• _Exercise directions_: Starting with the first line below, reproduce each line exactly until you have included the one bearing "Given: Click the shopping".

• _The records_:
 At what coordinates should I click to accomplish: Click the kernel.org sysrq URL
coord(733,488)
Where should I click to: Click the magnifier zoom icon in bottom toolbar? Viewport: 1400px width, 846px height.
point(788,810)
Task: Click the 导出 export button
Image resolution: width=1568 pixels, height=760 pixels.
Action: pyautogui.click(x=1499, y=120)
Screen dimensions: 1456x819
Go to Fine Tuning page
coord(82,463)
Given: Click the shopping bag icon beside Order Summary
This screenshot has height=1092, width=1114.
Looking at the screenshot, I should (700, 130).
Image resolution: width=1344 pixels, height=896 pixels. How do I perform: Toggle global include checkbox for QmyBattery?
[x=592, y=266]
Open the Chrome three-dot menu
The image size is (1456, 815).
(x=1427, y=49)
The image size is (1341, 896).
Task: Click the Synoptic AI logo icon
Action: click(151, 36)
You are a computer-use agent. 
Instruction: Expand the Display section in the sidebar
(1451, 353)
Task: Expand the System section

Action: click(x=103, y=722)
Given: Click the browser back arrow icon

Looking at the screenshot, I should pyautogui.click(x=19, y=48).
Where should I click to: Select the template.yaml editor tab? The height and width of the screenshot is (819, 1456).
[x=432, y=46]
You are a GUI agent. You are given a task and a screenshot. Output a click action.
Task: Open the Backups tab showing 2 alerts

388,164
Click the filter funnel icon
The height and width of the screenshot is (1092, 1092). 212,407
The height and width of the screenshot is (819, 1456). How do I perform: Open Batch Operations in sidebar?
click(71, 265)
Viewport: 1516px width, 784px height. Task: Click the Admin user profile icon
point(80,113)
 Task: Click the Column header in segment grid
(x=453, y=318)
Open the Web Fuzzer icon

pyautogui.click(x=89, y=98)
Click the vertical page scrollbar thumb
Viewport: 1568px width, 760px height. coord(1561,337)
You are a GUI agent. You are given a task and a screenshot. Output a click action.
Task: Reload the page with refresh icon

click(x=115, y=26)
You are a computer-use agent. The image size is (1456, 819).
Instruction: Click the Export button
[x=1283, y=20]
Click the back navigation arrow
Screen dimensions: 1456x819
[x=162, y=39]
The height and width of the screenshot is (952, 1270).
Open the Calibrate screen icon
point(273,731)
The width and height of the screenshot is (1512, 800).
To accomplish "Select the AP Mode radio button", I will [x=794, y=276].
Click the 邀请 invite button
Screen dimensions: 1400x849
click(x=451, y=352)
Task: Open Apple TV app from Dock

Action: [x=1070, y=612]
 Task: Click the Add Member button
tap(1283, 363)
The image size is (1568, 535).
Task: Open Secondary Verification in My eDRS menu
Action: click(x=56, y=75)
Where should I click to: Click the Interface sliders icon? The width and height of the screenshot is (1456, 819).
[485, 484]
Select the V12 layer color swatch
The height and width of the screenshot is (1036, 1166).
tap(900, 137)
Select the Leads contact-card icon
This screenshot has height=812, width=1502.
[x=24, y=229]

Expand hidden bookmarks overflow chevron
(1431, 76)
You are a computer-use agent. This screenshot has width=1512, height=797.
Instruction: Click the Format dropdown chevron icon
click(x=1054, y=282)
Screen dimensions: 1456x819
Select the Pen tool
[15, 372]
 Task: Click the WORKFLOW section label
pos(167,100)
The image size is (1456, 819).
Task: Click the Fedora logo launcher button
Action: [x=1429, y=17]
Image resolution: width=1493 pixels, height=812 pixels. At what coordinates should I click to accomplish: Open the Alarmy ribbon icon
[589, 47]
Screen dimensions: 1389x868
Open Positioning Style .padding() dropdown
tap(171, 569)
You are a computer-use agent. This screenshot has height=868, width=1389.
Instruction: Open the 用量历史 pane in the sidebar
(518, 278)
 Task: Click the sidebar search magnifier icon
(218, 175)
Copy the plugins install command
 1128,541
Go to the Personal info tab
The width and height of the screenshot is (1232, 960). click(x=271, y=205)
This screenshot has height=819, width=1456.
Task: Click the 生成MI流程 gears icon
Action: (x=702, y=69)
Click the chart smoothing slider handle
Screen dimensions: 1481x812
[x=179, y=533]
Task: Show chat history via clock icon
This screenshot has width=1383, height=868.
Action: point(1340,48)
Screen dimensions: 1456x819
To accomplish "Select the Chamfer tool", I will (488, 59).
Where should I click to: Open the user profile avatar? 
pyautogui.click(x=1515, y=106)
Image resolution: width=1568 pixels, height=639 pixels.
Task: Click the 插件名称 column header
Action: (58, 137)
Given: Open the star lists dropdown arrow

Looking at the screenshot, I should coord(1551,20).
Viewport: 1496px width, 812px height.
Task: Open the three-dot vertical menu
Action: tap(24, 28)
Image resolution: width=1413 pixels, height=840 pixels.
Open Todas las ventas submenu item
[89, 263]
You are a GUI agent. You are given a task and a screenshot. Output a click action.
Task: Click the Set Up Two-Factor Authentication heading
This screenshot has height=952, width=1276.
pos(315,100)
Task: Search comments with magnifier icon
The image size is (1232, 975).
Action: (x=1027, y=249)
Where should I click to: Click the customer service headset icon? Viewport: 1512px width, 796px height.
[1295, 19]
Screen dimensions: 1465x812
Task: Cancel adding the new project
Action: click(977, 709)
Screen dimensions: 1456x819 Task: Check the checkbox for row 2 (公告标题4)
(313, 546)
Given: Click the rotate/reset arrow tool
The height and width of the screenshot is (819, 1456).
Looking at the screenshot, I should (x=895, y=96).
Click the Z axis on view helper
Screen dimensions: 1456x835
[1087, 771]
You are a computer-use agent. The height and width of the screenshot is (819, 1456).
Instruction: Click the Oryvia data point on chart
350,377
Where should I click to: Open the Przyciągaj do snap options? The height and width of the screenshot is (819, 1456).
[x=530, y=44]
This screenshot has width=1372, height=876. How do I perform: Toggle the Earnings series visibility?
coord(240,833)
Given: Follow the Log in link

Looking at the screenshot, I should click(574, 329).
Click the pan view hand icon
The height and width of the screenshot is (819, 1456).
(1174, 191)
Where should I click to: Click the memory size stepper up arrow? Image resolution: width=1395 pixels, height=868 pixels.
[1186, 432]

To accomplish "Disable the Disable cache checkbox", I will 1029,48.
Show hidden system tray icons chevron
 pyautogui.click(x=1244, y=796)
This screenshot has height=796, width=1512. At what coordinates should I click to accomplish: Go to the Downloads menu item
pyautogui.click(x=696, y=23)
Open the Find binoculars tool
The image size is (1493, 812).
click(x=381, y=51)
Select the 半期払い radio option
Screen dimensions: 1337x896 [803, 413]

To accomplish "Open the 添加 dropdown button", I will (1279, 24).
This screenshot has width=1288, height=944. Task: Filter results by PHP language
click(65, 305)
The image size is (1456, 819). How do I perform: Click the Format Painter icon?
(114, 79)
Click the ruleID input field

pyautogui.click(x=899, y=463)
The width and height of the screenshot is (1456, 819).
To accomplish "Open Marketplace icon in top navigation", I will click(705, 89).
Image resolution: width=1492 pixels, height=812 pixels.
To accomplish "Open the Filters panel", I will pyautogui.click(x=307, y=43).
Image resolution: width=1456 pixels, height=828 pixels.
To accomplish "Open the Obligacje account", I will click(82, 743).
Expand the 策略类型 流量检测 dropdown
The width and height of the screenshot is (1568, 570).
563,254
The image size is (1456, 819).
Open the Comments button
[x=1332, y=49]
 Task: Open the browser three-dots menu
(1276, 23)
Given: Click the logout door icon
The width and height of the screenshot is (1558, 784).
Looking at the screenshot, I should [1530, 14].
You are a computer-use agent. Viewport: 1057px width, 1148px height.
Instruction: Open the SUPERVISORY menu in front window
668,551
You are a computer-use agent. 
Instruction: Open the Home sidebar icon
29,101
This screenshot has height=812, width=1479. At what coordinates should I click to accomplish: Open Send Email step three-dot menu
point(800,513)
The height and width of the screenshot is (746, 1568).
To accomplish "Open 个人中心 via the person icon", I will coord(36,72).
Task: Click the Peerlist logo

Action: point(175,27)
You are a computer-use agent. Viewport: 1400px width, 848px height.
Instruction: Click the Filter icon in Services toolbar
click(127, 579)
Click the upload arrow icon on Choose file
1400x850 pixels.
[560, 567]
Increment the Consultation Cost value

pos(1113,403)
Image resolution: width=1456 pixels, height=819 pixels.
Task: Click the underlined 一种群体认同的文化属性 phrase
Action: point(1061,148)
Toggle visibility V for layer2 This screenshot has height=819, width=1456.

• _Solved exercise_:
 At what coordinates should I click to accomplish: Click the kernel.org sysrq URL
coord(733,488)
Where should I click to: Click the magnifier zoom icon in bottom toolbar? Viewport: 1400px width, 846px height.
point(788,810)
Task: Click the 导出 export button
Image resolution: width=1568 pixels, height=760 pixels.
Action: pyautogui.click(x=1499, y=120)
Screen dimensions: 1456x819
Go to Fine Tuning page
coord(82,463)
Given: Click the shopping bag icon beside Order Summary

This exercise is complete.